Corte é maior do que 30% do orçamento livre em mais da metade das federais



Os bloqueios de orçamento determinados pelo governo Jair Bolsonaro (PSL) na área da educação terão um impacto desigual nas universidades federais, apesar de a definição do MEC (Ministério da Educação) indicar um corte linear de 30%. Para 37 das 68 federais, o congelamento supera esse percentual.

Há federais em que o corte atinge metade dos recursos discricionários autorizados, como ocorre nas universidades do Sul da Bahia (54%), Mato Grosso do Sul (52%) e Grande Dourados (49%). Os dados são do Siop (Sistema Integrado de Planejamento e Orçamento do Governo), extraídos na semana passada. Os recursos discricionários excluem salários, por exemplo.

Levando em conta essa comparação, o impacto é de 30% em 11 federais e menor do que isso nas outras 20. O menor bloqueio ocorreu na UFJF (Universidade Federal de Juiz de Fora), que perdeu, até agora, 12% do orçamento autorizado. Isso representa R$ 28 milhões.

Somadas todas as federais, o bloqueio é de R$ 2 bilhões, como a Folha publicou no último domingo. Esse valor representa 30% sobre os recursos discricionários das universidades.

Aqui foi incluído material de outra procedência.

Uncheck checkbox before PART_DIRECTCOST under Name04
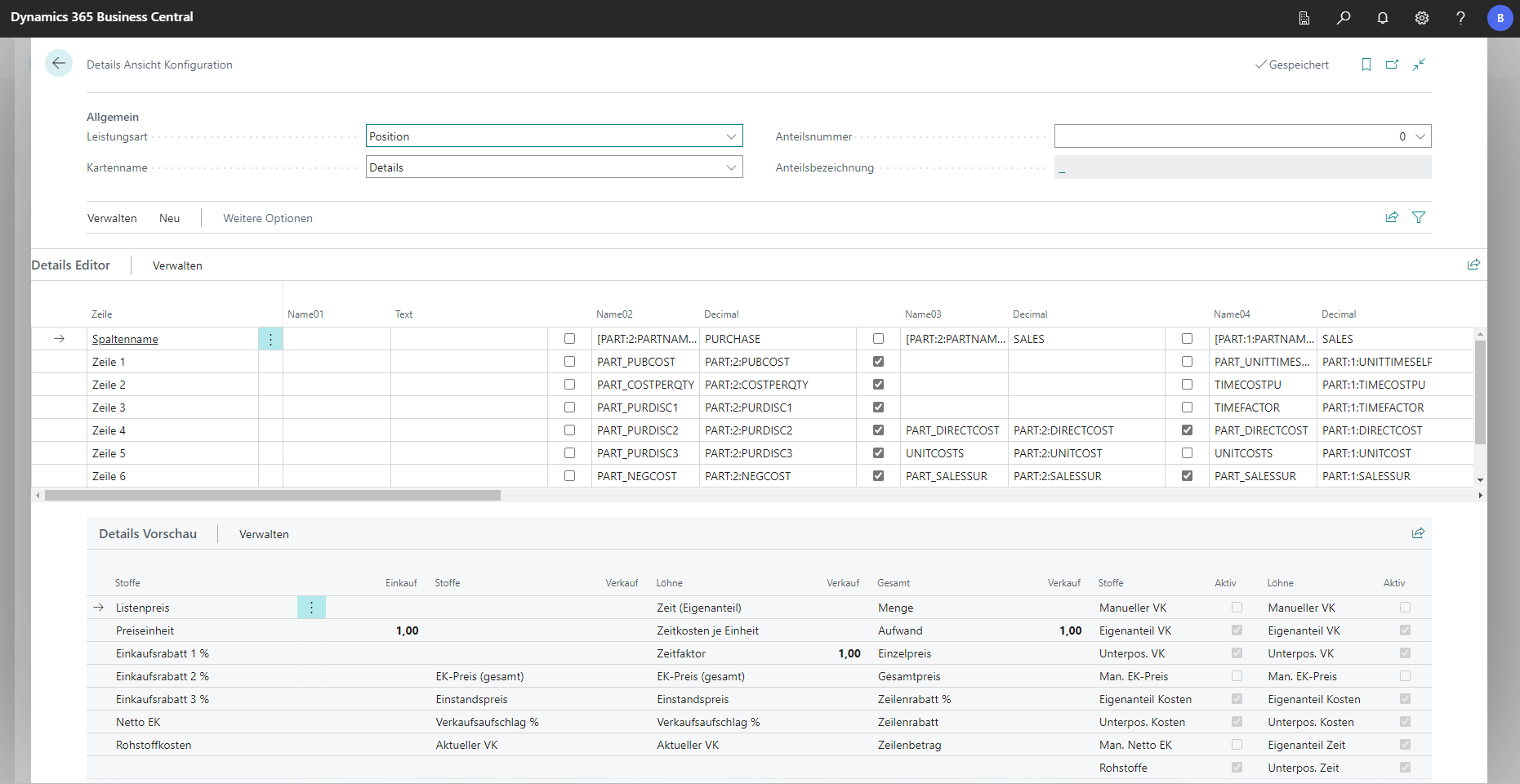The height and width of the screenshot is (784, 1520). (x=1188, y=430)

Segundo o MEC, o corte foi linear, o que também é confirmado pela Andifes (associação que representa os reitores das universidades federais). O percentual de congelamento sobre o autorizado varia a cada instituição porque o registro do orçamento é dividido em várias rubricas, e de modo diverso em cada instituição, além de ter fontes diferentes.